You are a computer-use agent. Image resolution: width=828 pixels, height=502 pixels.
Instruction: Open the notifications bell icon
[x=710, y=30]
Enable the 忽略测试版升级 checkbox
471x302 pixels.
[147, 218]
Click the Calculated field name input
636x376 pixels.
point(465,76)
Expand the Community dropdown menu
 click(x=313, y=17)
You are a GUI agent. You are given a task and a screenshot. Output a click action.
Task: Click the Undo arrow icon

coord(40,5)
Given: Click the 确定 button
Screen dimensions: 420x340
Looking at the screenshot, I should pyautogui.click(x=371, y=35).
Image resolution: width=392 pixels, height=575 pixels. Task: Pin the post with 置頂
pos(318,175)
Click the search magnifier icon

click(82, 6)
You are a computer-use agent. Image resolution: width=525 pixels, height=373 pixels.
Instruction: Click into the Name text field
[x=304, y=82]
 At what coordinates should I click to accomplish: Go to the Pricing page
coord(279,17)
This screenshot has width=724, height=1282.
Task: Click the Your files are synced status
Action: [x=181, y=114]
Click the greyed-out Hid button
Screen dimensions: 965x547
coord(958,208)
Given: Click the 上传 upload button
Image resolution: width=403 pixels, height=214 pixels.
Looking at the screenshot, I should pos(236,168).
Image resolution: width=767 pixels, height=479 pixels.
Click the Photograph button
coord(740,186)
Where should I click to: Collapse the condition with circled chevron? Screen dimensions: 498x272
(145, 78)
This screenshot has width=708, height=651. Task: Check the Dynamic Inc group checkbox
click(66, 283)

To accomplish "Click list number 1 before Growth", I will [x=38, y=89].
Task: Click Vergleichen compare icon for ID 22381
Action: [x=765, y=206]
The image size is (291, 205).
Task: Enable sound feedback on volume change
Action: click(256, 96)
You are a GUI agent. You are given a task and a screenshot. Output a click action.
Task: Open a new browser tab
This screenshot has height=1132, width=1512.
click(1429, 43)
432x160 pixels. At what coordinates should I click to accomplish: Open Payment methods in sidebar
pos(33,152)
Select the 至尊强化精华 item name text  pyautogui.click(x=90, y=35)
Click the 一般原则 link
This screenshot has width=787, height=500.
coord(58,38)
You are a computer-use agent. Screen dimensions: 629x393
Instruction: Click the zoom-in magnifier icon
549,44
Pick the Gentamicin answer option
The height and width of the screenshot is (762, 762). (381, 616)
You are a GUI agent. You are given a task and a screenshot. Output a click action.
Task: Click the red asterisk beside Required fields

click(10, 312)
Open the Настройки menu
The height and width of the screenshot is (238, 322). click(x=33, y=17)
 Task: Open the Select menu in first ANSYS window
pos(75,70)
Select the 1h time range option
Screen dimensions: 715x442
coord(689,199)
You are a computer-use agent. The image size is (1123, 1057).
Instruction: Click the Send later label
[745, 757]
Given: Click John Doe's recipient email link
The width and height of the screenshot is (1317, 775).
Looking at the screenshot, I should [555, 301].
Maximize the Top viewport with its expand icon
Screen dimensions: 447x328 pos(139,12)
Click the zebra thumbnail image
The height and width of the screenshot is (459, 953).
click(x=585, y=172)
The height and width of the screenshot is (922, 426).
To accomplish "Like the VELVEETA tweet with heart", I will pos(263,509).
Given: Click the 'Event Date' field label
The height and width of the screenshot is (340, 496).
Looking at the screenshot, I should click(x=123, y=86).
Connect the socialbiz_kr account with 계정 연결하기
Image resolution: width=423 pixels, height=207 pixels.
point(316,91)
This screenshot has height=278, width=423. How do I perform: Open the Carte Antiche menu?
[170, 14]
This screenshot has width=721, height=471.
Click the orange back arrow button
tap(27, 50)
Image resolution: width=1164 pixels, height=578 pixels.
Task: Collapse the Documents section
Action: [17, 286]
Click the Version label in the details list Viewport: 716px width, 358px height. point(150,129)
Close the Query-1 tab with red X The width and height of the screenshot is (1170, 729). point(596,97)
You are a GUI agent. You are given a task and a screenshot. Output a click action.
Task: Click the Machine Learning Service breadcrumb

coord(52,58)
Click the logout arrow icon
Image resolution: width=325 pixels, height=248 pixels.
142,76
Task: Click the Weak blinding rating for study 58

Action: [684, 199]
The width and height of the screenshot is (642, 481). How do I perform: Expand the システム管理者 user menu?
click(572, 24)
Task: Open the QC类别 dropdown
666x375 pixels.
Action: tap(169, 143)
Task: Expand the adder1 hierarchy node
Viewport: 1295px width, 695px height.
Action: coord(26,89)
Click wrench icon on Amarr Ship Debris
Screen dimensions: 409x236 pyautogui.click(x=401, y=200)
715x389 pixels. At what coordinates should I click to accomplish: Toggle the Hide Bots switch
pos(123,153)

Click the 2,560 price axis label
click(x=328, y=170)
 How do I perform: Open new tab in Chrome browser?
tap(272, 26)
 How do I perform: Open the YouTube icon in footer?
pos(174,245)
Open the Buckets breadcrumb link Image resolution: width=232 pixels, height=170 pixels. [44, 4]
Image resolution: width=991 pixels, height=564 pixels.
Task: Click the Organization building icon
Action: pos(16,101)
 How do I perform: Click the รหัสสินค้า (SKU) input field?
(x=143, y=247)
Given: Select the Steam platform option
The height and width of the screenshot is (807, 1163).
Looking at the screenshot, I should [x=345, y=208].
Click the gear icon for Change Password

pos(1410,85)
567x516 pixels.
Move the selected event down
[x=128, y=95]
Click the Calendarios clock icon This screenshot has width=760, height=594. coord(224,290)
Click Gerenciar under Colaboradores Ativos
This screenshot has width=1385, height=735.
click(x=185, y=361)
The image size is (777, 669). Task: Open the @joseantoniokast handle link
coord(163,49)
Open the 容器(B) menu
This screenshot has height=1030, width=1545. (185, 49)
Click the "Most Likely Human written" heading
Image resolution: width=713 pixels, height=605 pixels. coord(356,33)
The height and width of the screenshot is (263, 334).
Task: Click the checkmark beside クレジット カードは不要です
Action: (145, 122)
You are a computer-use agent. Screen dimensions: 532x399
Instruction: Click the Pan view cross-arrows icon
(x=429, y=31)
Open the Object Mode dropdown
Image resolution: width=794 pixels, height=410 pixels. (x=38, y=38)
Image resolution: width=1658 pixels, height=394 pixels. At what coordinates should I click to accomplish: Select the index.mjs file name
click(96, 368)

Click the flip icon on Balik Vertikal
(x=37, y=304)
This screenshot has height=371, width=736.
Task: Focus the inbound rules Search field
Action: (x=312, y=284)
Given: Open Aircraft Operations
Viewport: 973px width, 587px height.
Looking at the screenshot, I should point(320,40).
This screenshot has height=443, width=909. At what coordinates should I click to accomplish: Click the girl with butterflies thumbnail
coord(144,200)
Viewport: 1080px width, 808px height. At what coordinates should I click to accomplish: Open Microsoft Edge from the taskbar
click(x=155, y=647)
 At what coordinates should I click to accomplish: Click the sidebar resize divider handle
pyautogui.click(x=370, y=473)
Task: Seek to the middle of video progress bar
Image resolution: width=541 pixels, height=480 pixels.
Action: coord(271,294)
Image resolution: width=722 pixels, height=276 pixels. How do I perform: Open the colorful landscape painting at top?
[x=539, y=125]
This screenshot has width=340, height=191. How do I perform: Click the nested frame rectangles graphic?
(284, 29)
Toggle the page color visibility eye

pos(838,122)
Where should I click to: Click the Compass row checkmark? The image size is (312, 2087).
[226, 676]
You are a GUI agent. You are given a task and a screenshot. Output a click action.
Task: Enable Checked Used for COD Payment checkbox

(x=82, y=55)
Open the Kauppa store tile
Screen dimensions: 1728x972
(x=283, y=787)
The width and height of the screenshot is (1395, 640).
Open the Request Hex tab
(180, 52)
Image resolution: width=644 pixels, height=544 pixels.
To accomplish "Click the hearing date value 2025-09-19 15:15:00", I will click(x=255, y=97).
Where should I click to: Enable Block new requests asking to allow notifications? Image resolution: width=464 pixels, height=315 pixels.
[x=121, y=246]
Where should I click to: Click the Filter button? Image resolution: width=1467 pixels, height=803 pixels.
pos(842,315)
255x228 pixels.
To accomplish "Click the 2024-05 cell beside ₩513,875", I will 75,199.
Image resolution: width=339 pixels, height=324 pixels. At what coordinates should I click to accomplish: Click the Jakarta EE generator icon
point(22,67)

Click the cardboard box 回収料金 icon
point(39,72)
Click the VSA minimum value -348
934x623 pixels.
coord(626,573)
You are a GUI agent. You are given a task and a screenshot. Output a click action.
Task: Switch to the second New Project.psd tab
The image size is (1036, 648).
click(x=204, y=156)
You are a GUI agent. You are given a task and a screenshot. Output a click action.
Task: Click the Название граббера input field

################

* WHAT THE TASK REQUIRES
Please copy the entries exactly, from the first line through the line holding "click(66, 283)", both included.

* WRITTEN SOLUTION
You are a computer-use agent. Image resolution: width=828 pixels, height=502 pixels.
Instruction: Open the notifications bell icon
[x=710, y=30]
Enable the 忽略测试版升级 checkbox
471x302 pixels.
[147, 218]
Click the Calculated field name input
636x376 pixels.
point(465,76)
Expand the Community dropdown menu
 click(x=313, y=17)
You are a GUI agent. You are given a task and a screenshot. Output a click action.
Task: Click the Undo arrow icon

coord(40,5)
Given: Click the 确定 button
Screen dimensions: 420x340
Looking at the screenshot, I should pyautogui.click(x=371, y=35).
Image resolution: width=392 pixels, height=575 pixels. Task: Pin the post with 置頂
pos(318,175)
Click the search magnifier icon

click(82, 6)
You are a computer-use agent. Image resolution: width=525 pixels, height=373 pixels.
Instruction: Click into the Name text field
[x=304, y=82]
 At what coordinates should I click to accomplish: Go to the Pricing page
coord(279,17)
This screenshot has width=724, height=1282.
Task: Click the Your files are synced status
Action: [x=181, y=114]
Click the greyed-out Hid button
Screen dimensions: 965x547
coord(958,208)
Given: Click the 上传 upload button
Image resolution: width=403 pixels, height=214 pixels.
Looking at the screenshot, I should pos(236,168).
Image resolution: width=767 pixels, height=479 pixels.
Click the Photograph button
coord(740,186)
Where should I click to: Collapse the condition with circled chevron? Screen dimensions: 498x272
(145, 78)
This screenshot has width=708, height=651. Task: Check the Dynamic Inc group checkbox
click(66, 283)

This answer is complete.